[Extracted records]
━━━━━━━━━━

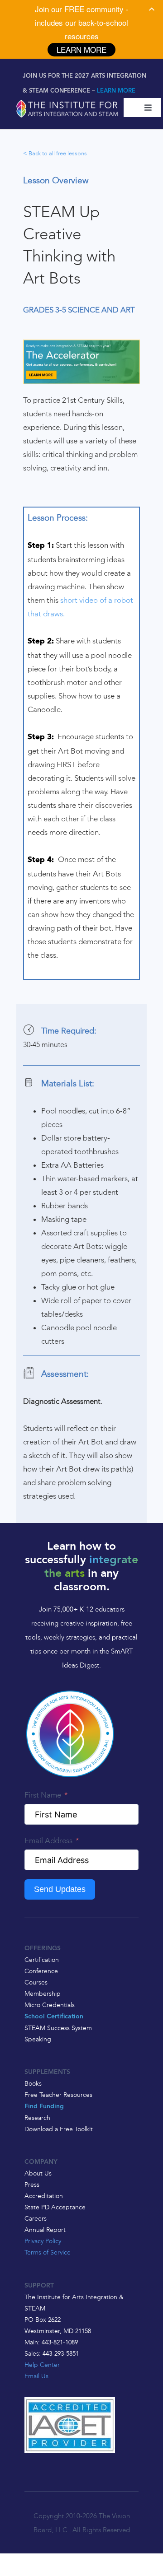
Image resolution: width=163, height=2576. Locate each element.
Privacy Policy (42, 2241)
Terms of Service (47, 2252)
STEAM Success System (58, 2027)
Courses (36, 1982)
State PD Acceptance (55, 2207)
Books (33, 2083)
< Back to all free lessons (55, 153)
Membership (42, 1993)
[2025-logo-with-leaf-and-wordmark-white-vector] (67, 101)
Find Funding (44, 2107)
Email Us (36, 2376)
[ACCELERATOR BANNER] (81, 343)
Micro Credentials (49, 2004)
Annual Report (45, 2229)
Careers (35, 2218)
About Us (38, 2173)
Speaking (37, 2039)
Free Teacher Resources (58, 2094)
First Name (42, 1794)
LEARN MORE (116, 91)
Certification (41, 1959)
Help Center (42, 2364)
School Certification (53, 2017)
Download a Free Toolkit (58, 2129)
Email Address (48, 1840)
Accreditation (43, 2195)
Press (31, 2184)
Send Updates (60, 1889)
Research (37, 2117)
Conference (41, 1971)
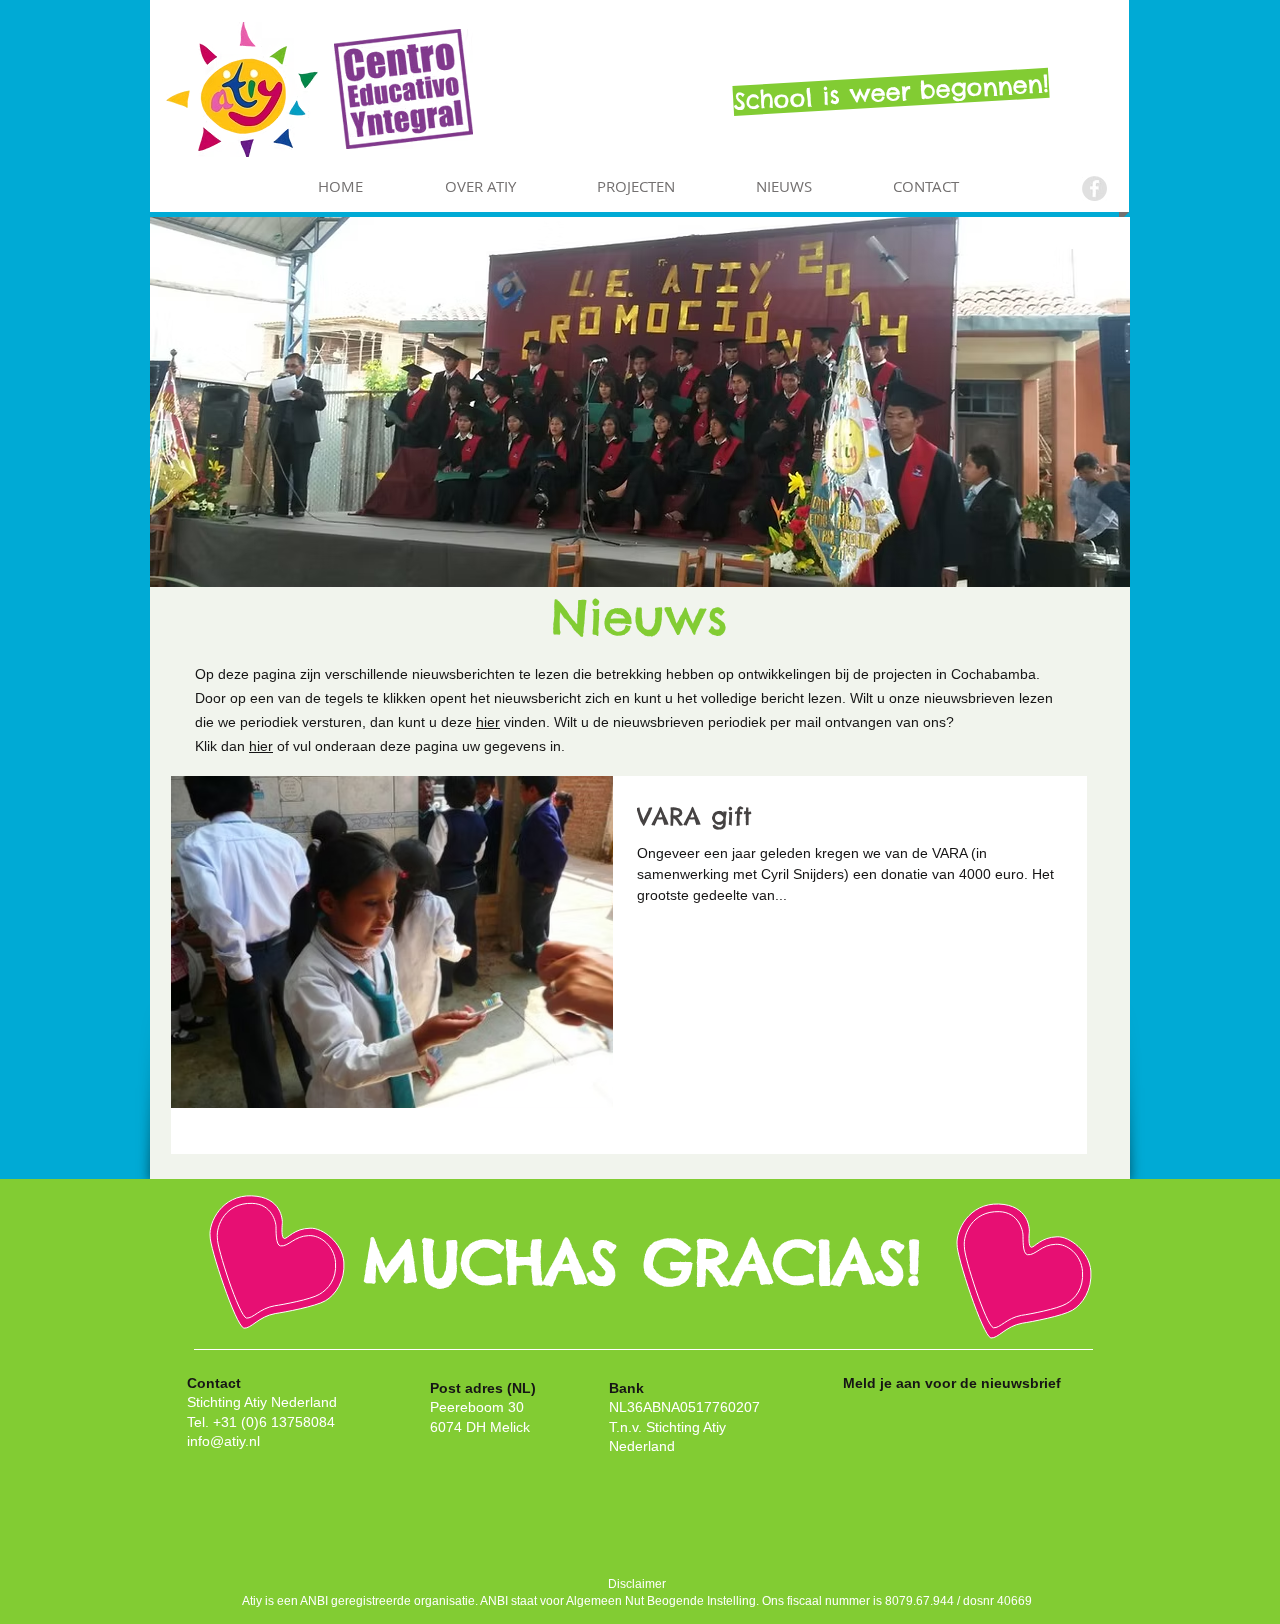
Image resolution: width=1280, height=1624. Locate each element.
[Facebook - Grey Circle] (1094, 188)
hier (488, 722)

━━━━━━━━━━

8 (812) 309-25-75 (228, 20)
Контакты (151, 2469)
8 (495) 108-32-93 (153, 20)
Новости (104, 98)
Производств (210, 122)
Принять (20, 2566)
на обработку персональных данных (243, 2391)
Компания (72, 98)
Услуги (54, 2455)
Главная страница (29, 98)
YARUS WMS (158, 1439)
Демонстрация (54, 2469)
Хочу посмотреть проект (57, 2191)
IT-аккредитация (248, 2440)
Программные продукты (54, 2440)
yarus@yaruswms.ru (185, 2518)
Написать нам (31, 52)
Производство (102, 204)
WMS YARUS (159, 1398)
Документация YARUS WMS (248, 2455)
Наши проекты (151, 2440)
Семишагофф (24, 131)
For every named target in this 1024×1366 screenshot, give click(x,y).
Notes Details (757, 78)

━━━━━━━━━━

■ **Exercise objective**
In the lines above, spot each one that contains the word "Image" and copy it.

■ **Written solution**
Image resolution: width=163, height=2576. Locate each element.
Image resolution: width=1280, height=1624. Locate each element.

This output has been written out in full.